[Stored items from a collection]
•••••

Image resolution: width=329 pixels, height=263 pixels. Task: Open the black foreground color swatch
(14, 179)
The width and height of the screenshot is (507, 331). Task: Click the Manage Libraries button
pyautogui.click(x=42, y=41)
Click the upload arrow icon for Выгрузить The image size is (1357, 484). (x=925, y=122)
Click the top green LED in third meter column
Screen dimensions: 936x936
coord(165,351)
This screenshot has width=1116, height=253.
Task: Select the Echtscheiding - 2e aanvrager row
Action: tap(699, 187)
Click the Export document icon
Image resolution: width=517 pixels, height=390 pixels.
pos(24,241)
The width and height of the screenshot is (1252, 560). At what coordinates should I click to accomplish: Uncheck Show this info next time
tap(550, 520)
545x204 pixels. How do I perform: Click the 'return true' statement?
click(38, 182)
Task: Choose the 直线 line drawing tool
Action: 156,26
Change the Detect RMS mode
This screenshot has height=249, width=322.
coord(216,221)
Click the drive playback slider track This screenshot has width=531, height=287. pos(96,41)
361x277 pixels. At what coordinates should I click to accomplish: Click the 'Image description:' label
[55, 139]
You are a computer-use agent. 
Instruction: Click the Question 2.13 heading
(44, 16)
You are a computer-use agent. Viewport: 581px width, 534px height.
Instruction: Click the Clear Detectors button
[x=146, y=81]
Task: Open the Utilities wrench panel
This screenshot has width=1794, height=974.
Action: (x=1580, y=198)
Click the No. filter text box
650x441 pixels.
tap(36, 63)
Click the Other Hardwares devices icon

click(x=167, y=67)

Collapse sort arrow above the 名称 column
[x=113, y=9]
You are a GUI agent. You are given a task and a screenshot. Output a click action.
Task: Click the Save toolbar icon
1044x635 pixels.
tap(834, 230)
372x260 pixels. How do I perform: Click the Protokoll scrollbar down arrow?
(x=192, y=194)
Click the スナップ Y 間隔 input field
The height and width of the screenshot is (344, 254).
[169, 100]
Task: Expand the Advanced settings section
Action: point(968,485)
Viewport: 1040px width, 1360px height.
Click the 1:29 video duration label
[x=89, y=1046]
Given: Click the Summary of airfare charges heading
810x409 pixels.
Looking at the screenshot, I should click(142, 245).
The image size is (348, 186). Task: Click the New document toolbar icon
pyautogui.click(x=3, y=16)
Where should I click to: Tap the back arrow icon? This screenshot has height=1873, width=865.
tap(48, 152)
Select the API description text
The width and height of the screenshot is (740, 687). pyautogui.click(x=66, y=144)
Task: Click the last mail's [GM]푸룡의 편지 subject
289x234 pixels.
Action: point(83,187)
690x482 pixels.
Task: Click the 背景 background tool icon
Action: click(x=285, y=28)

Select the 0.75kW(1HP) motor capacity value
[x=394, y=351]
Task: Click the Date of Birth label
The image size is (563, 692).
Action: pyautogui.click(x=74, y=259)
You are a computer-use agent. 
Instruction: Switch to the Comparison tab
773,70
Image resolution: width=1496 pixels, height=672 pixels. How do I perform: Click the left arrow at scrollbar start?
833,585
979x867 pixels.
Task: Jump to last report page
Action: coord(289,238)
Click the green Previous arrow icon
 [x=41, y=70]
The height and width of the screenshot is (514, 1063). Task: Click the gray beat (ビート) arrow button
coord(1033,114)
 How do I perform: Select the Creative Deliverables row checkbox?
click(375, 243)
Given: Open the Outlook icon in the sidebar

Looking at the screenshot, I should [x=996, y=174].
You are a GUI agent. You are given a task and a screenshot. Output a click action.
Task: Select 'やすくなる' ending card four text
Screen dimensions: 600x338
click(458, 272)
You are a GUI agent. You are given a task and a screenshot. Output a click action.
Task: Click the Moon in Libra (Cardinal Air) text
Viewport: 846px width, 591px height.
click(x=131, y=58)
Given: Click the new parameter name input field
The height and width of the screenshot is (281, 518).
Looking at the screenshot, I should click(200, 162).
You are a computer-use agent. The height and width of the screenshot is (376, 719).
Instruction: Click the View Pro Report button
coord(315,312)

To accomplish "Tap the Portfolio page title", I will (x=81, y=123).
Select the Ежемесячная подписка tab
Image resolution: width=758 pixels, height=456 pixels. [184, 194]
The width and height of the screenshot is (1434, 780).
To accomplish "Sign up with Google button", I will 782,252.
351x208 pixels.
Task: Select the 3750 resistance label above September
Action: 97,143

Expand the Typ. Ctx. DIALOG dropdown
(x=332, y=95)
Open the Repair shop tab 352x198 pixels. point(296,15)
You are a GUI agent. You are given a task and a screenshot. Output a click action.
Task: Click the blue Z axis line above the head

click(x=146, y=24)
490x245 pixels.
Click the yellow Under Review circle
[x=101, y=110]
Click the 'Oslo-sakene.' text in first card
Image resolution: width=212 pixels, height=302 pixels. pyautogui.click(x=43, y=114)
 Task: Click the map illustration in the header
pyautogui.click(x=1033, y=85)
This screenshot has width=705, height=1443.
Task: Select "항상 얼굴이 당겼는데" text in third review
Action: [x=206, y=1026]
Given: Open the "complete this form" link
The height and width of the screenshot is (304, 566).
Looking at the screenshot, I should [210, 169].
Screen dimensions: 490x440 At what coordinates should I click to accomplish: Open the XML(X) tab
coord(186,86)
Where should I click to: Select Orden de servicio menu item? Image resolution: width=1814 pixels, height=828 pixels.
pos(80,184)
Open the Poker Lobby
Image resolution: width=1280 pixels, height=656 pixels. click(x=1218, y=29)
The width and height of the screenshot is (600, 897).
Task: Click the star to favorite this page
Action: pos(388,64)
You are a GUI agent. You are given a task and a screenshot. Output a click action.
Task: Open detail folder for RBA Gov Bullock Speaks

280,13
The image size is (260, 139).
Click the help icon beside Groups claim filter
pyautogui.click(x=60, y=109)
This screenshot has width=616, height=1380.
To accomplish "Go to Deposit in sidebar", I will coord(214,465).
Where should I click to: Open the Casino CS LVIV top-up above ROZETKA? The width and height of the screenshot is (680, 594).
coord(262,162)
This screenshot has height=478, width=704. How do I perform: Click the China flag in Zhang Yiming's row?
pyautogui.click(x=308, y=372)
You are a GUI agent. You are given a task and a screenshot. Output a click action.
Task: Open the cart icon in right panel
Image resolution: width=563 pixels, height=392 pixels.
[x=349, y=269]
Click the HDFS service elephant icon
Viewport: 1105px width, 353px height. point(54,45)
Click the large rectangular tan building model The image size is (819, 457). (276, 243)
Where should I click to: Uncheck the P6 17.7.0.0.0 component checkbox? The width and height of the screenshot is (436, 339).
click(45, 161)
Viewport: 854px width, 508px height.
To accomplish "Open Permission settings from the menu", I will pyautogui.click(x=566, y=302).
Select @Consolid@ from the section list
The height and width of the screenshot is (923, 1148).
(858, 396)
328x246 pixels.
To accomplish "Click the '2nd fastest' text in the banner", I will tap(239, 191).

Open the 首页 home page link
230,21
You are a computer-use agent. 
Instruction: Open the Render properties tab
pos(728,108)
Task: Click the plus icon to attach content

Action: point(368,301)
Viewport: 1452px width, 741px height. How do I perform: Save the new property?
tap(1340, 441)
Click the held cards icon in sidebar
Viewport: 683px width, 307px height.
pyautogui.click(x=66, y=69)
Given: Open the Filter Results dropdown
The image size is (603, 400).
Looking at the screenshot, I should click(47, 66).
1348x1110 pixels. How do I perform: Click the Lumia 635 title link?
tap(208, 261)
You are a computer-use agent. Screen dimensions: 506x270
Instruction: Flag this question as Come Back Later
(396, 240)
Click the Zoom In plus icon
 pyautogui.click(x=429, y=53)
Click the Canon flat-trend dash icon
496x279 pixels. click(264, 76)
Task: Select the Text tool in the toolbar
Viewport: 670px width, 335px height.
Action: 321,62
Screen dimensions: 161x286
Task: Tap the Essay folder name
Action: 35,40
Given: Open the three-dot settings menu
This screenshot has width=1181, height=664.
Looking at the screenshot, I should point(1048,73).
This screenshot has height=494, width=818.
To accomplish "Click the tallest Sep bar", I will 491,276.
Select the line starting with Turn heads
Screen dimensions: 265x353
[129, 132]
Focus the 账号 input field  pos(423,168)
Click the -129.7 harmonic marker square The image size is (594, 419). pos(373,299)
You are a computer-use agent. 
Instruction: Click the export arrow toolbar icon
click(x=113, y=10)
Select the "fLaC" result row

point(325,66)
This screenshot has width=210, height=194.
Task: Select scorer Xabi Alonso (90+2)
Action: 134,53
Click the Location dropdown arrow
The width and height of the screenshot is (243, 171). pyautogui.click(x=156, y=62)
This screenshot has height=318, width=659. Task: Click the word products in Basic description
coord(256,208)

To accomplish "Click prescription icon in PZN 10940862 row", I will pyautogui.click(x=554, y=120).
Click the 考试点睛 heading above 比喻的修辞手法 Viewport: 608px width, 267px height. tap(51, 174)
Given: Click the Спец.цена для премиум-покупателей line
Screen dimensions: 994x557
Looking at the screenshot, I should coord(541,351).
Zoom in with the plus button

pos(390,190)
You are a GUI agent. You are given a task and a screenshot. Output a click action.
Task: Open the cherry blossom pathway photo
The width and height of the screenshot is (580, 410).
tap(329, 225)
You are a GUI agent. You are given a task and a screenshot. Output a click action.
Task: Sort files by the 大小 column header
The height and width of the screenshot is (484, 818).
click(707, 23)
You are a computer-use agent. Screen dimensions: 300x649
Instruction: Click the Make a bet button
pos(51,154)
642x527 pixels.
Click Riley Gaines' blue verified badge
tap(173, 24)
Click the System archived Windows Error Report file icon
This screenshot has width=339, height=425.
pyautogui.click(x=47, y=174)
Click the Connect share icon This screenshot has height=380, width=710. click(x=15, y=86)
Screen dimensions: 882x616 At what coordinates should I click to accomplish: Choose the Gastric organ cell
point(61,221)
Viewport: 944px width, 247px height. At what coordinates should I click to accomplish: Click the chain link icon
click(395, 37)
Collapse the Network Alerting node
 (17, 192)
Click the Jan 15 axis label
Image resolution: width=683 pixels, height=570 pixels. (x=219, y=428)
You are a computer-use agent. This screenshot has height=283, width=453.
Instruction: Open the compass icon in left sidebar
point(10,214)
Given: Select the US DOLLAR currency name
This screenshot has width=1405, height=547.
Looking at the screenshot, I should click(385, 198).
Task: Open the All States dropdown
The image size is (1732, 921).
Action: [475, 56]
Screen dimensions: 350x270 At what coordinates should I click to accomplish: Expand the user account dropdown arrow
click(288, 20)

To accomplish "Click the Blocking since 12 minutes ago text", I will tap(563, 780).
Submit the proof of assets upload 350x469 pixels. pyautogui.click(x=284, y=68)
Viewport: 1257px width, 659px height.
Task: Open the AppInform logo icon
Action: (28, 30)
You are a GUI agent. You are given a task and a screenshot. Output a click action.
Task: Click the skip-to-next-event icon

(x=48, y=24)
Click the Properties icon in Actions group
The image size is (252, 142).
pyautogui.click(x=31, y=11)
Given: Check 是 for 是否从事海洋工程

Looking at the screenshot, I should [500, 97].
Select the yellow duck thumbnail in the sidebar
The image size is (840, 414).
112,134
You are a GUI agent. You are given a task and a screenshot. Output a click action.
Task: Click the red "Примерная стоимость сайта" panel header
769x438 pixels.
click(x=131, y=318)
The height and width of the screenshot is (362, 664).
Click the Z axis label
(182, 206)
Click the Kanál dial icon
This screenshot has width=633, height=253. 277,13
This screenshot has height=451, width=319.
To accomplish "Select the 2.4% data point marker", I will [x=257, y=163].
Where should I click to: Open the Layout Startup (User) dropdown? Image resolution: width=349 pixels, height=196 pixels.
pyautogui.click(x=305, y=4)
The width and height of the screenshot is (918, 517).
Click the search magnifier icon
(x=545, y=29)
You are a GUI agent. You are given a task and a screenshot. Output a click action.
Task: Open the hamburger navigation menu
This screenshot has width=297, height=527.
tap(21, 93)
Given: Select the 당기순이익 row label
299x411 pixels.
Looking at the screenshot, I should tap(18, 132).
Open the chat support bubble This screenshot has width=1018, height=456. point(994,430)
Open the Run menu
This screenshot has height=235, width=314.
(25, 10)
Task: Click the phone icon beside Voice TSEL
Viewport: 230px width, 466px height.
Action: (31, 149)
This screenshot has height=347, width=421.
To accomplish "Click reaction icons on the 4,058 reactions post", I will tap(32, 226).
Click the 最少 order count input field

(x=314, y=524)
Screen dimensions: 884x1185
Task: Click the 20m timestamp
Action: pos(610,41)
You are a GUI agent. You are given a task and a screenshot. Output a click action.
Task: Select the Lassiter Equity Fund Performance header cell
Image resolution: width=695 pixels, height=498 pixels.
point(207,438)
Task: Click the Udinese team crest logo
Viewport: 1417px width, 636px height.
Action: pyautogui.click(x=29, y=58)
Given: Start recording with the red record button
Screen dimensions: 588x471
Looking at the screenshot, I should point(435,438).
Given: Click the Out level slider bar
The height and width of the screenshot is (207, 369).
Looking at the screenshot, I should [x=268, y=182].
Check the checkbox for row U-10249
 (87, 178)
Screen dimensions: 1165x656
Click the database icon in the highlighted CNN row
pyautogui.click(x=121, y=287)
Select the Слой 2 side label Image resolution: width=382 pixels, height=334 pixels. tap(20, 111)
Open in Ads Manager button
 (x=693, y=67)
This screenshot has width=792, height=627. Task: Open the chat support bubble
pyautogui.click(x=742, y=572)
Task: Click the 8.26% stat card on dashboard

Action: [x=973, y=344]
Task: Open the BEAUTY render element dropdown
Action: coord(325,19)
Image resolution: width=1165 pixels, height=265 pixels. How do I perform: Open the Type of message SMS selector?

•••••

What is needed:
Your answer must consist solely of the lines above between the line holding "Instruction: Click the Question 2.13 heading" and the line holding "Task: Click the Date of Birth label", inclusive, copied exactly.

Response box:
Instruction: Click the Question 2.13 heading
(44, 16)
You are a computer-use agent. Viewport: 581px width, 534px height.
Instruction: Click the Clear Detectors button
[x=146, y=81]
Task: Open the Utilities wrench panel
This screenshot has width=1794, height=974.
Action: (x=1580, y=198)
Click the No. filter text box
650x441 pixels.
tap(36, 63)
Click the Other Hardwares devices icon

click(x=167, y=67)

Collapse sort arrow above the 名称 column
[x=113, y=9]
You are a GUI agent. You are given a task and a screenshot. Output a click action.
Task: Click the Save toolbar icon
1044x635 pixels.
tap(834, 230)
372x260 pixels. How do I perform: Click the Protokoll scrollbar down arrow?
(x=192, y=194)
Click the スナップ Y 間隔 input field
The height and width of the screenshot is (344, 254).
[169, 100]
Task: Expand the Advanced settings section
Action: point(968,485)
Viewport: 1040px width, 1360px height.
Click the 1:29 video duration label
[x=89, y=1046]
Given: Click the Summary of airfare charges heading
810x409 pixels.
Looking at the screenshot, I should click(142, 245).
The image size is (348, 186). Task: Click the New document toolbar icon
pyautogui.click(x=3, y=16)
Where should I click to: Tap the back arrow icon? This screenshot has height=1873, width=865.
tap(48, 152)
Select the API description text
The width and height of the screenshot is (740, 687). pyautogui.click(x=66, y=144)
Task: Click the last mail's [GM]푸룡의 편지 subject
289x234 pixels.
Action: point(83,187)
690x482 pixels.
Task: Click the 背景 background tool icon
Action: click(x=285, y=28)

Select the 0.75kW(1HP) motor capacity value
[x=394, y=351]
Task: Click the Date of Birth label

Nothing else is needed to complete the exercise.